Since then, we at Entelios have prequalified four plants with a combined capacity of 175 MWp. What started as a lighthouse project has now become a growing portfolio.
The key question is no longer whether PV can fundamentally participate in the aFRR market. The first months of live operation have shown that it can. The more interesting question is now the next one: under what conditions does marketing become economically attractive and operationally robust?
Why PV in aFRR is more than a symbolic project
For a long time, photovoltaics was not considered a typical asset class for balancing reserves. Too volatile, too dependent on forecasts, too heavily driven by weather conditions. That is precisely why the successful prequalification for the aFRR market is such an important step. It shows that renewable generation assets can do more than just supply electricity. Under the right technical and operational conditions, they can also provide ancillary services.
In practice, however, successful commercialization is not determined by a single milestone, but by day-to-day operations. This is where it becomes clear how closely technical constraints, weather forecasts, market prices and energy market logic are intertwined.
What the trading decision actually depends on
In operational trading, our decisions are essentially based on two key variables: reliably marketable capacity and price forecasts.
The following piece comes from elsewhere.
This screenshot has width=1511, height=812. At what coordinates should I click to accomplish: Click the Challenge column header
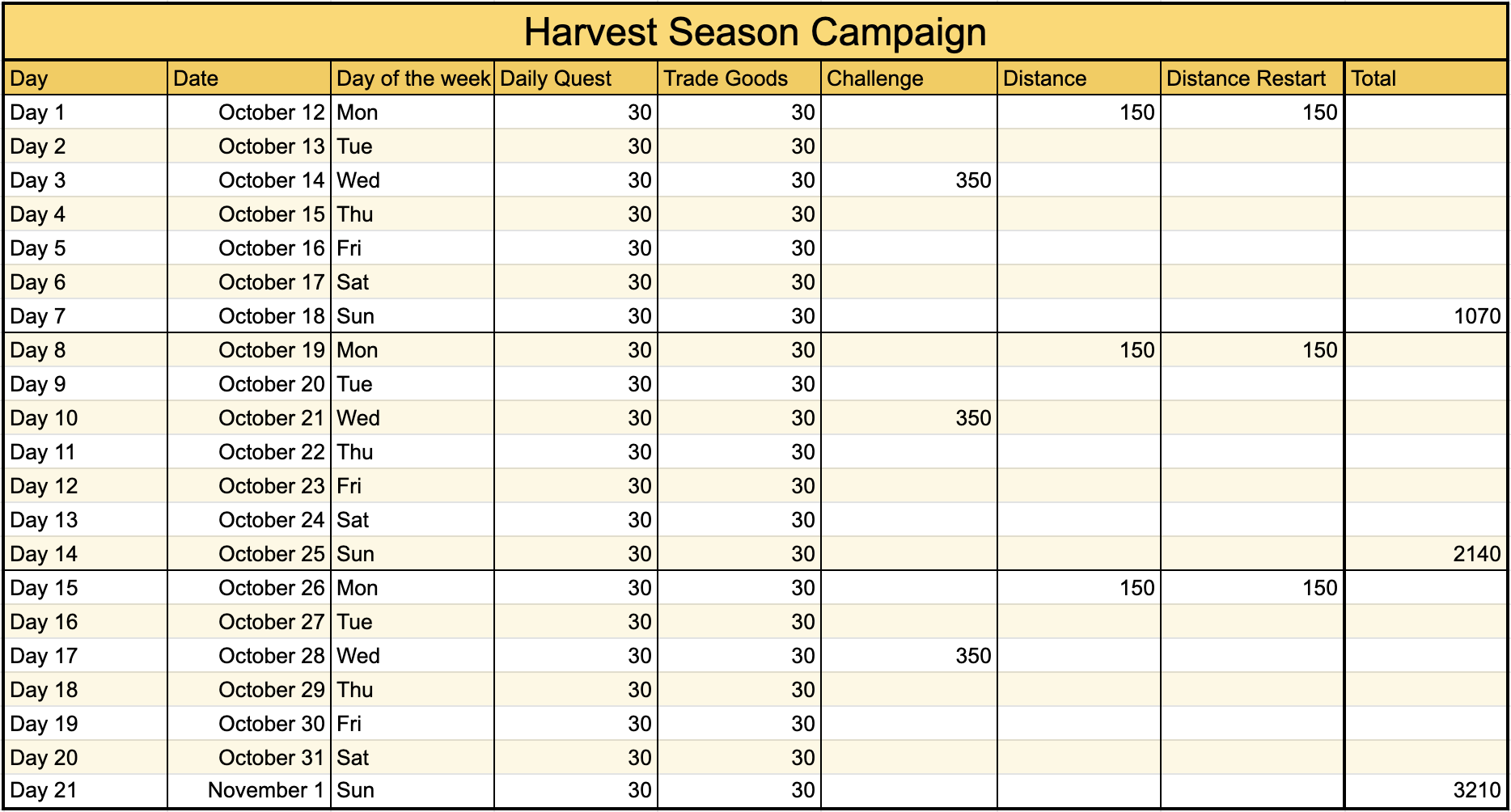[909, 78]
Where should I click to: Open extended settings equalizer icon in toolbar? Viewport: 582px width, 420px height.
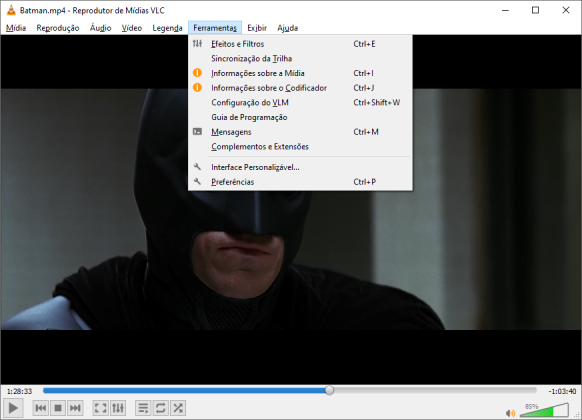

For PV, reliably marketable capacity is naturally not identical to installed capacity. It depends on how robustly and conservatively the expected feed-in can be assessed for a given time window. In other words, what matters is not the theoretically possible PV generation, but the share of it that can be marketed in the balancing reserve market with sufficient confidence.
The second factor is the price forecast for the relevant markets. Only the interaction of these two variables results in a sound marketing decision. This is exactly where the difference becomes clear between a purely technical proof of concept and an economically viable operating strategy.
First practical insight: Negative aFRR is particularly attractive during sunny hours
One of the most important insights from the first few months is this: prices for negative balancing capacity typically increase during particularly sunny hours.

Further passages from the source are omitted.